La Ville approuve, et met déjà en place depuis cette semaine des ateliers (lire ci-dessous) pour informer les futurs parents. Pesticides et phtalates, ces deux familles de perturbateurs hormonaux, se retrouvent chez « la quasi-totalité des femmes enceintes et jeunes enfants, d’après une étude de 2011 », déplore Marie-Madeleine Braud, déléguée régionale du Réseau environnement santé.
3. Adapter les locaux qui accueillent de jeunes enfants
Dans les crèches, les services de protection maternelle et infantile (PMI) ou tous les lieux qui accueillent des tout-petits, la Ville voudrait revoir sa copie. Mais là aussi, entre les sols, les peintures, le mobilier, les jouets, les produits d’entretien, les couches, quel challenge !
« Malheureusement, il y a du PVC partout. Avec la chaleur ou avec le chauffage, ça relargue », déplore Alexandre Feltz, adjoint au maire en charge de la santé. « On va faire une sorte de diagnostic de ce que serait un lieu d’accueil pour enfants sans perturbateur endocrinien », prévoit-il.
Il y voit aussi la possibilité pour la PMI, née au départ autour des risques infectieux et de la vaccination, de « se réinventer autour de ces questions » pour éviter au maximum de fœtus et de tout-petits de baigner dans cette pollution.
4. Alerter sur l’augmentation de l’infertilité
Y aura-t-il encore des petits Strasbourgeois en 2040 ? C’est le titre d’un colloque que le Réseau environnement santé propose de mener pour alerter, comme dans d’autres régions, sur la baisse de la fertilité imputée aux perturbateurs endocriniens. « Un couple sur quatre de moins de 30 ans est actuellement infertile », pointe la déléguée régionale de RES.
« C’est impressionnant, je le vois dans mon cabinet », confirme Alexandre Feltz, avec sa casquette de médecin généraliste. « Il y a aussi une augmentation très importante de pubertés précoces. » Et ce n’est qu’une petite partie des griefs reprochés à ces substances, qu’il met notamment aussi en cause dans les diabètes, l’obésité ou les cancers hormono-dépendants (thyroïde, prostate, sein…).
Citoyens engagés en ateliers
Ludivine Quintallet fait partie des Strasbourgeois qui sont montés au créneau en 2016 contre les barquettes en plastique – elle préside aujourd’hui Cantines sans plastique France. « La Ville a pris en compte notre demande, mais j’ai constaté auprès des citoyens la volonté de poursuivre le travail et de s’informer sur les perturbateurs endocriniens. »
Elle se tourne alors vers Chantal Cutajar, adjointe au maire en charge de la démocratie locale.
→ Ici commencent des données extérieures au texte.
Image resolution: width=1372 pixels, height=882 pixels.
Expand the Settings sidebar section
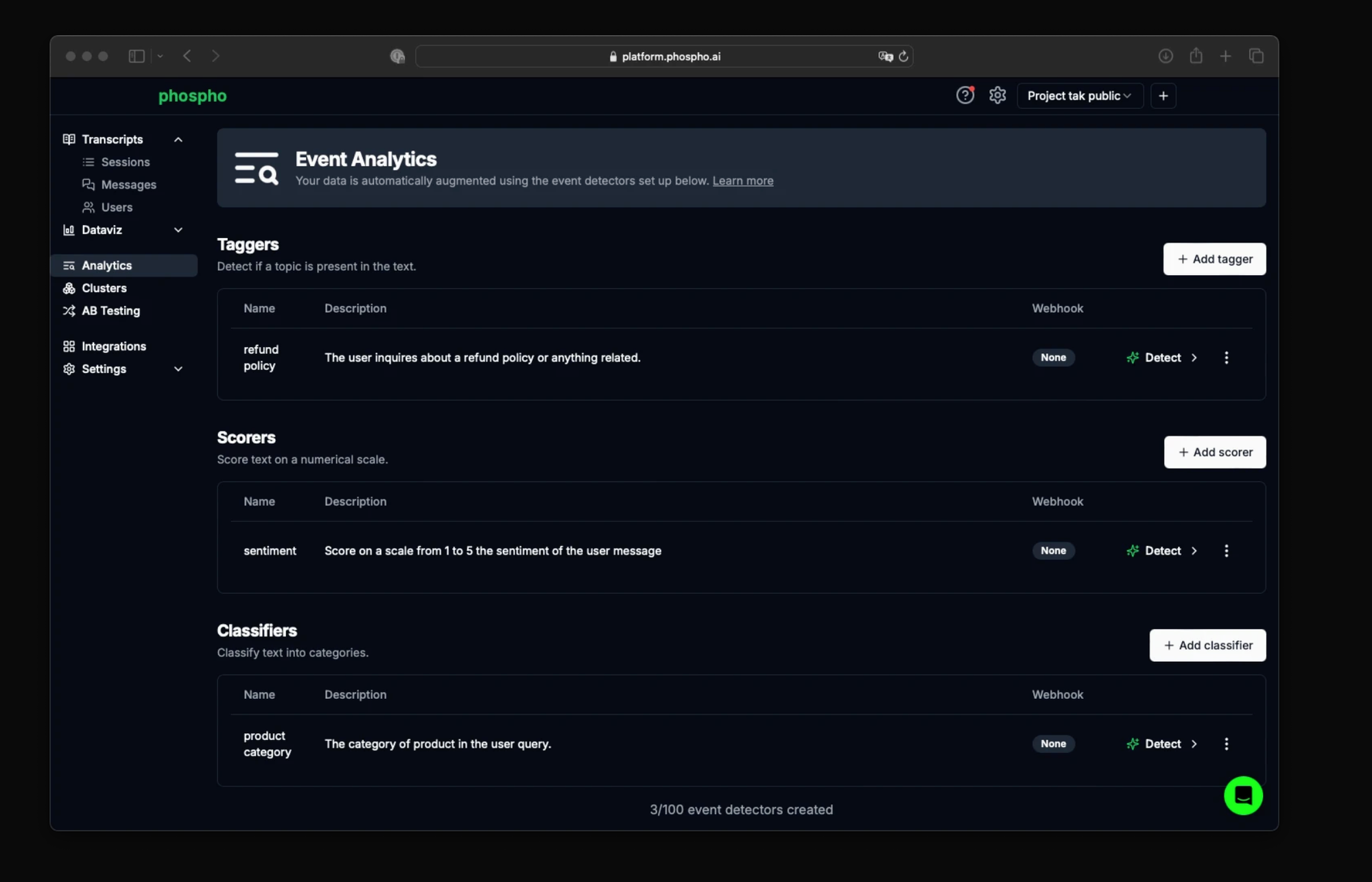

Un atelier en quatre volets se crée, dans le cadre du Pacte pour la démocratie locale, pour faire des préconisations aux élus. Les participants sont encore en train de les rédiger mais on peut lire les comptes rendus de leurs séances sur participer.strasbourg.eu.
Démarche constructive
Audrey Martayan fait partie de l’équipe. Avec les parents d’élèves de la Robertsau, elle avait déjà beaucoup travaillé sur le contenu des assiettes. « Ce qui m’a donné envie de participer, au-delà du thème, c’est d’avoir une réflexion entre citoyens, dans une démarche constructive, d’avoir accès à des spécialistes et à des temps d’information hyper-pertinents et d’établir une communication directe avec l’institution. »
Jean Marcel Brulé, autre participant, apprécie ces rencontres thématiques à durée limitée, qu’il trouve plus efficaces que les conseils de quartier, où « les citoyens ont du mal à s’engager sur le long terme ».
« Quand on y participe, on y tient, on s’investit », explique Marzieh Flaischer, qui suit aussi l’atelier sur les femmes issues de l’immigration. Un troisième va voir le jour suite à la pétition citoyenne pour une Atsem par classe.